牡丹皮抗内毒素活性研究

目的对传统中药牡丹皮(Paeonia suffruticosa Andr,PSA)抗内毒素(LPS)活性组分进行定向分离及体内外活性评价。方法利用生物传感器、硅胶柱层析、聚酰胺层析、离子交换-HPLC等技术对牡丹皮进行活性组分的定向分离。通过活性组分对LPS介导RAW264.7分泌细胞因子的抑制实验、对LPS和热灭活大肠杆菌攻击小鼠的保护实验,评价所得活性组分对内毒素的拮抗作用。结果从牡丹皮水提取物中分离到一个与Lipid A具有较高结合活性的组分(PSA-3),PSA-3在体外能抑制LPS介导的RAW264.7细胞释放TNF-α(P45μg<0.05,P90、180μg<0.01),对致死剂量LPS攻击小鼠的保护率为50%(P<0.01),对致死剂量热灭活大肠杆菌攻击小鼠的保护率为50%(P<0.05),而低结合活性PSA-1组分则不具有抑制作用,对LPS和热灭活大肠杆菌(HK-E.coli)攻击小鼠也无保护效果。结论从牡丹皮中分离到一个与Lipid A具有较高结合活性的组分,该组分在体内外对LPS均具有一定的拮抗作用。
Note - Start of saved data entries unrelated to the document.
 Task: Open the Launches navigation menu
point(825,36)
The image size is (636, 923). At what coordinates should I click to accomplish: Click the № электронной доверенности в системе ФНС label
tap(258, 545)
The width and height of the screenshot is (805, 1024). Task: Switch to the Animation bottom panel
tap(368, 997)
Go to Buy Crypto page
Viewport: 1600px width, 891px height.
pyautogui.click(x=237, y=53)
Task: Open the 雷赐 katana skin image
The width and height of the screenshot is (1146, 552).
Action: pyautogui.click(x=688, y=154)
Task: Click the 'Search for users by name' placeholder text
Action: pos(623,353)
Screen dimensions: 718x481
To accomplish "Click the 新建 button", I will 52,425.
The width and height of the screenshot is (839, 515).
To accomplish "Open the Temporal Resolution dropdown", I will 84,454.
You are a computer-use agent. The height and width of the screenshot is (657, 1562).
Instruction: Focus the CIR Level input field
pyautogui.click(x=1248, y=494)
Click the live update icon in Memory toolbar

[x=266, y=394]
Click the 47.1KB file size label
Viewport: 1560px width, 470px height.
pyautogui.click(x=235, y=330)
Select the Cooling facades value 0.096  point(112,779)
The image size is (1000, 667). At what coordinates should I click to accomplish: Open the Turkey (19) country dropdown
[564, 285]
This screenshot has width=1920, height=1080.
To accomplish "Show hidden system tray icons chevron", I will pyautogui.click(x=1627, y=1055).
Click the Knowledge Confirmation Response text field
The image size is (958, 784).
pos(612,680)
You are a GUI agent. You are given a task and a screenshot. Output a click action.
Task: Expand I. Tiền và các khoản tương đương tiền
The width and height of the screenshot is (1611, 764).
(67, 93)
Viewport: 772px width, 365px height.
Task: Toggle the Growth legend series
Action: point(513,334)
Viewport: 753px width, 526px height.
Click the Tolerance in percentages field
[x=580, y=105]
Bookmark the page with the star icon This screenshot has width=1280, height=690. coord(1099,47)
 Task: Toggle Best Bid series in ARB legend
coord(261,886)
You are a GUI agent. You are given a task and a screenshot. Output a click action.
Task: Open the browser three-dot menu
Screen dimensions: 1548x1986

Antiendotoxin bioactivities of Paeonia suffruticosa Andr

Objective To isolate the antiendotoxin active components（LPS） from Paeonia suffruticosa Andr（PSA） using biosensor and purification technology and assess their bioactivities in vitro and in vivo.Methods LPS were isolated from PSA using biosensor,silica gel column chromatography,polyamide chromatography,and IEC-HPLC.Inhibitory effect of LPS on antiendotoxin-mediated secretion of cytokines from RAW264.7 and protective effect of LPS on mice against antiendotoxin and heat killed E.coli（HK-E.coli） were studied.Results PSA-3,an antiendotoxin active component with a high binding activity to lipid A,isolated from PSA,could inhibit TNF-α release from LPS-mediated RAW264.7（P₄5 μg <0.05,P₉0,180 μg <0.01）.The protective efficiency of PSA-3 on mice was 50% against lethal LPS dose（P<0.01）and lethal HK-E.coli dose,respectively（P<0.05）.PSA-1 with a lower binding activity to lipid A had no inhibitory and protective effect on mice against LPS and HK-E.coli.Conclusion PSA-3,a component isolated from PSA,has a high binding activity to lipid A and an antagonistic effect on LPS both in vivo and in vitro.